## Document extract
>>

All public utilities will be expected to meet basic standards for system
infrastructure and operational security, including physical, operational, and
cyber-security practices.
J. Transitional Considerations
We
recognize that implementation of a new transmission tariff and standard market
design on a nationwide basis may take some time. Standard market design requires many institutional changes and software
development. Therefore, the rule will
require a phased compliance for standard market design changes in order to
implement certain changes as soon as possible.
The first phase will focus on a few major points that can be implemented
within the existing Order No. 888 open access tariffs fairly quickly. Later phases will involve a full tariff
redesign to incorporate all of the elements of standard market design. The first phase will include:
1. Physical trading hubs: Flexibility in choosing resources based
on hourly marginal costs is an inherent advantage of network service over
point-to-point service, particularly with respect to a merchant generator
located in a different control area than the load while competing with the host
traditional public utility.
Transmission providers that do not offer centralized markets should file
a proposal to offer physical trading hubs.
Suppliers must be permitted to schedule to physical hubs within the
transmission provider's system so that load can choose from a variety of
resources, and supply can reach a variety of loads. The transmission charge should be commensurate with the cost of
providing the service.
2. Clarifications and updates to the
tariff:
In the six years since the issuance of Order No. 888, the Commission
has clarified numerous provisions in the pro forma tariff. These clarifications should be consistently
applied to all existing transmission tariffs.
Examples of these are “right of first refusal” time frames and the ability
to redirect a long-term reservation.
For redirects, competing generators or marketers would be confident that
they could attain additional flexibility if the Commission were to revise the pro
forma tariff to allow partial term redirects of a long-term
point-to-point reservation (i.e., permit a long-term firm point-to-point
transmission customer to request alternate firm points for a portion of the
contract term and return to the original points later in the term).

<<

## Saved data entries

>>

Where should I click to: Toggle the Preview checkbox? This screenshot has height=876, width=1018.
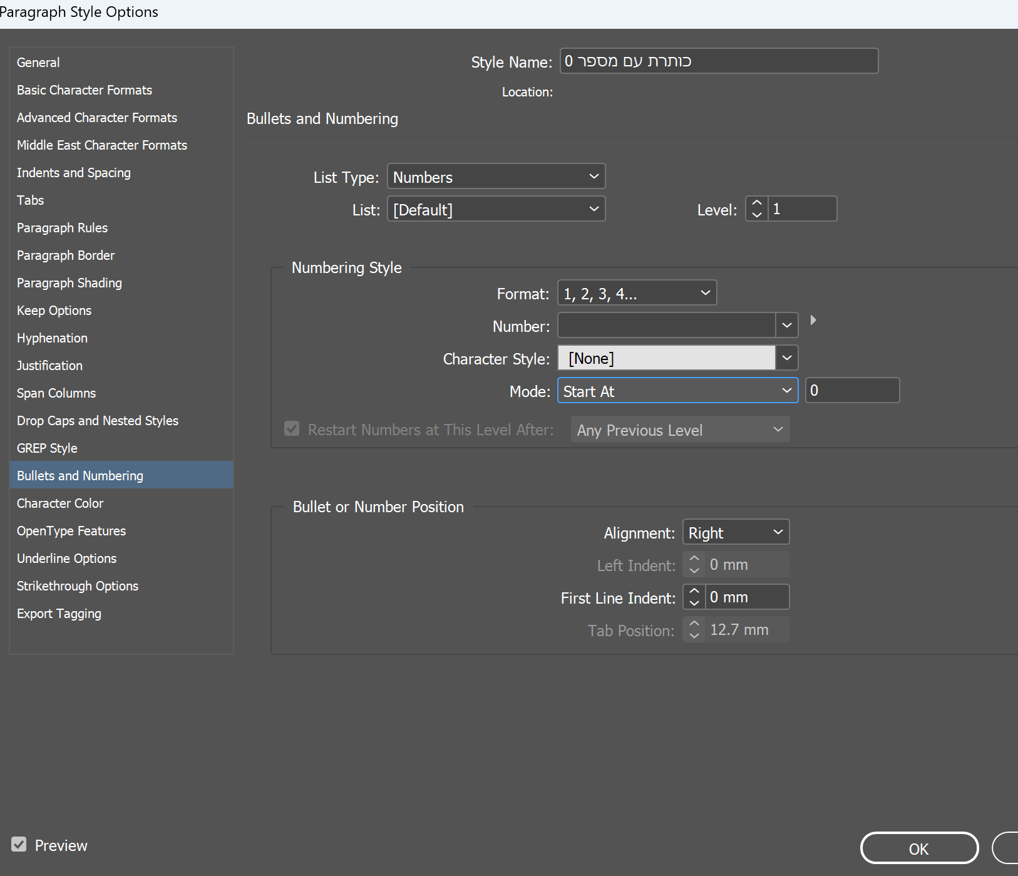(19, 845)
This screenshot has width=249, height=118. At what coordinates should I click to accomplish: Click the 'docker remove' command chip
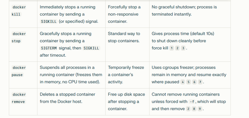[19, 98]
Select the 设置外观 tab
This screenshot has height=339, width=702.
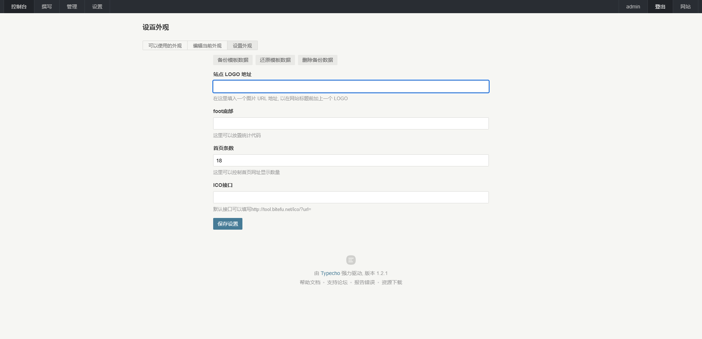click(242, 46)
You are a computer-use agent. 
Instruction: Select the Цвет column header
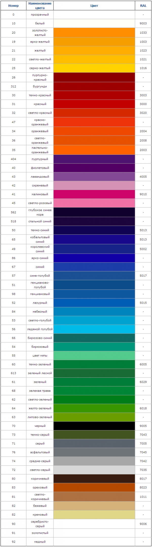(94, 6)
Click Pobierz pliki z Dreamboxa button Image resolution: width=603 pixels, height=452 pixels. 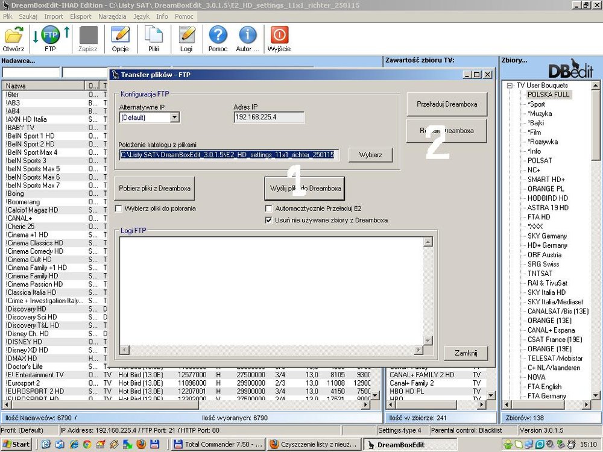(x=154, y=189)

<<

## Stated goal 1
Print the passage of the standard market design excerpt that opens with the words containing "For redirects, competing" and closes with "in the term).".
## Stated goal 2
In the standard market design excerpt, what should transmission providers that do not offer centralized markets file?

## Exercise solution 1
For redirects, competing generators or marketers would be confident that
they could attain additional flexibility if the Commission were to revise the pro
forma tariff to allow partial term redirects of a long-term
point-to-point reservation (i.e., permit a long-term firm point-to-point
transmission customer to request alternate firm points for a portion of the
contract term and return to the original points later in the term).

## Exercise solution 2
A proposal to offer physical trading hubs.